Task. Skip the pictures. Give all the data again exactly.
+++ Data shown
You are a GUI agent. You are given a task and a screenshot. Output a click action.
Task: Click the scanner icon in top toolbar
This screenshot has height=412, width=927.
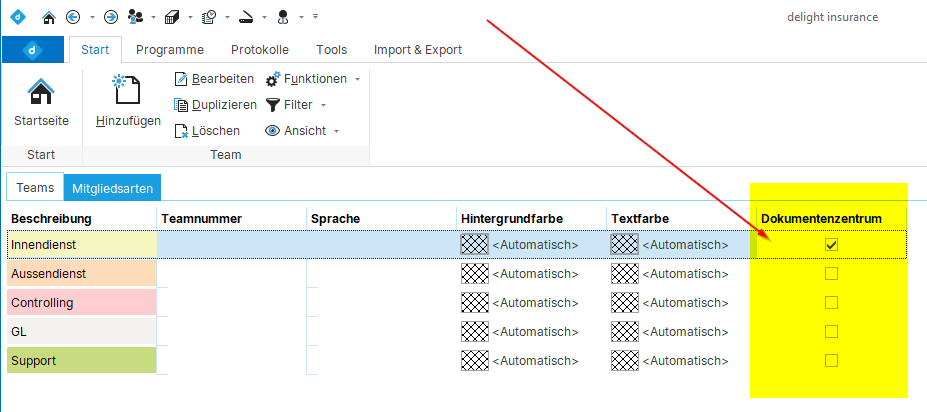[x=247, y=17]
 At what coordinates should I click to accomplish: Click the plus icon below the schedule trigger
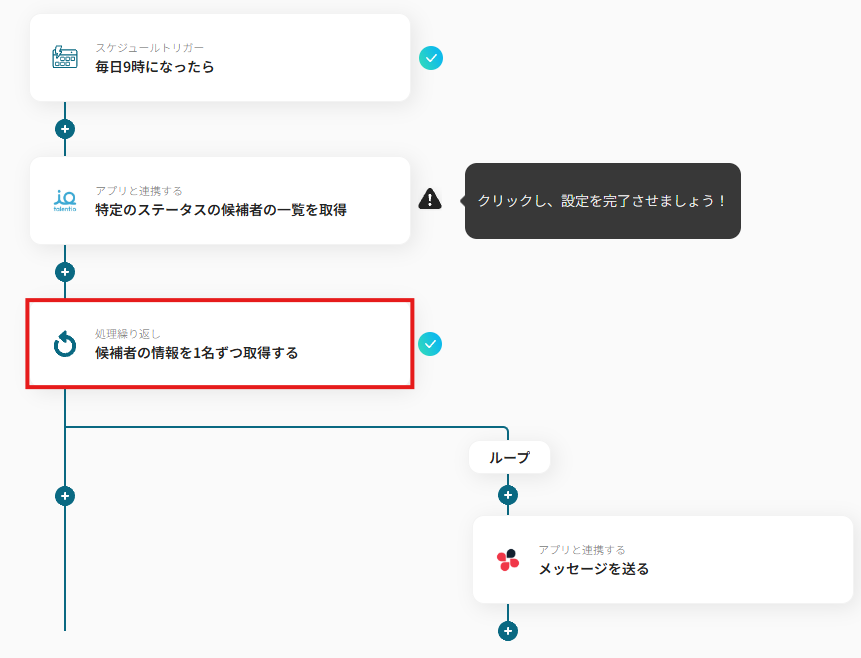64,128
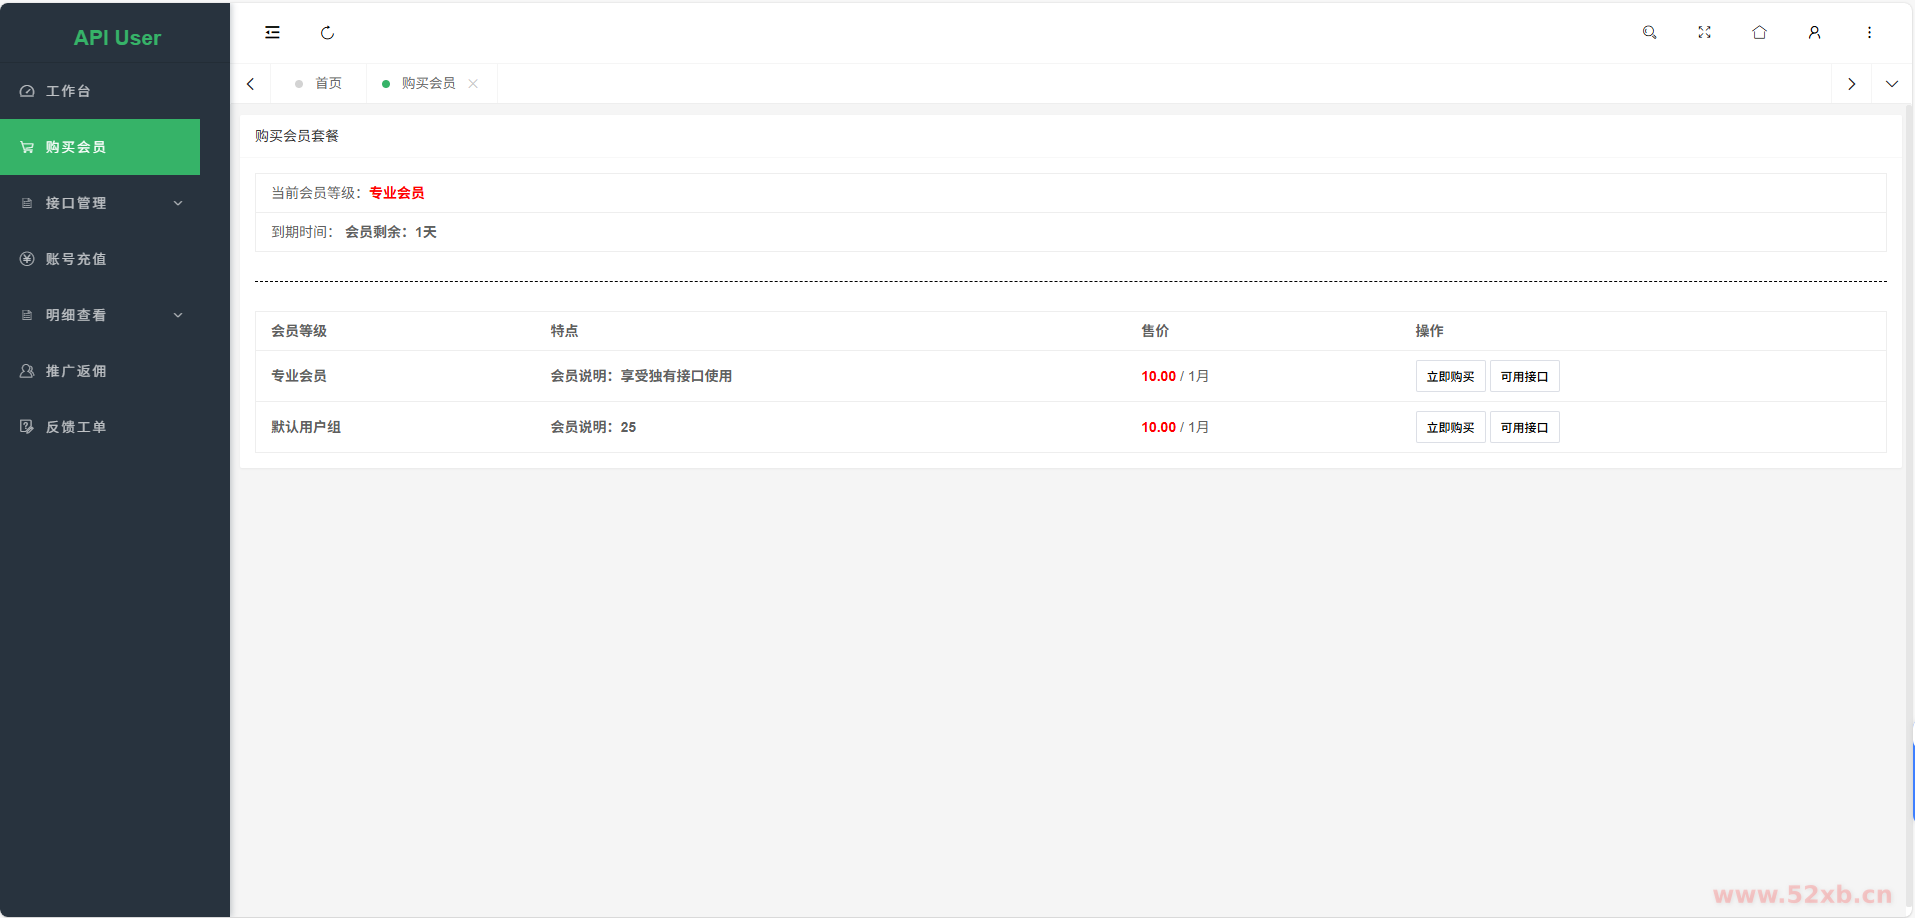This screenshot has width=1915, height=918.
Task: Open the user profile icon
Action: click(1814, 33)
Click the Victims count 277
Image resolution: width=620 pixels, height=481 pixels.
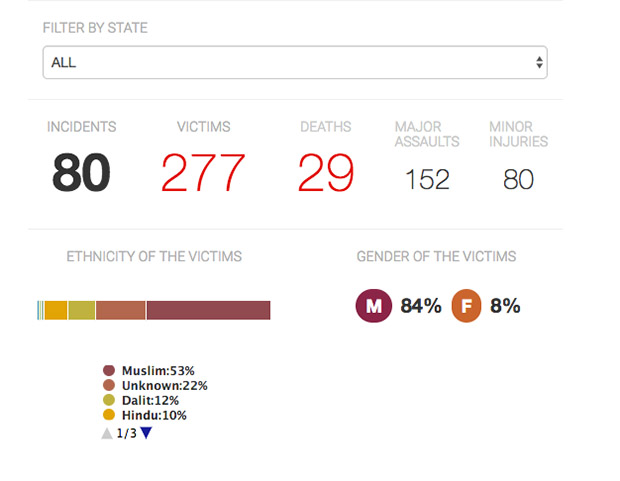coord(203,173)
++++++
Written solution.
You are a GUI agent. You are given a task and a screenshot. Output a click action.
Task: Click the scanner icon in top toolbar
This screenshot has height=412, width=927.
[x=247, y=17]
 At what coordinates should I click to accomplish: Click the plus icon below the schedule trigger
64,128
This screenshot has width=1915, height=918.
Task: Open the user profile icon
Action: click(1814, 33)
Click the Victims count 277
Image resolution: width=620 pixels, height=481 pixels.
coord(203,173)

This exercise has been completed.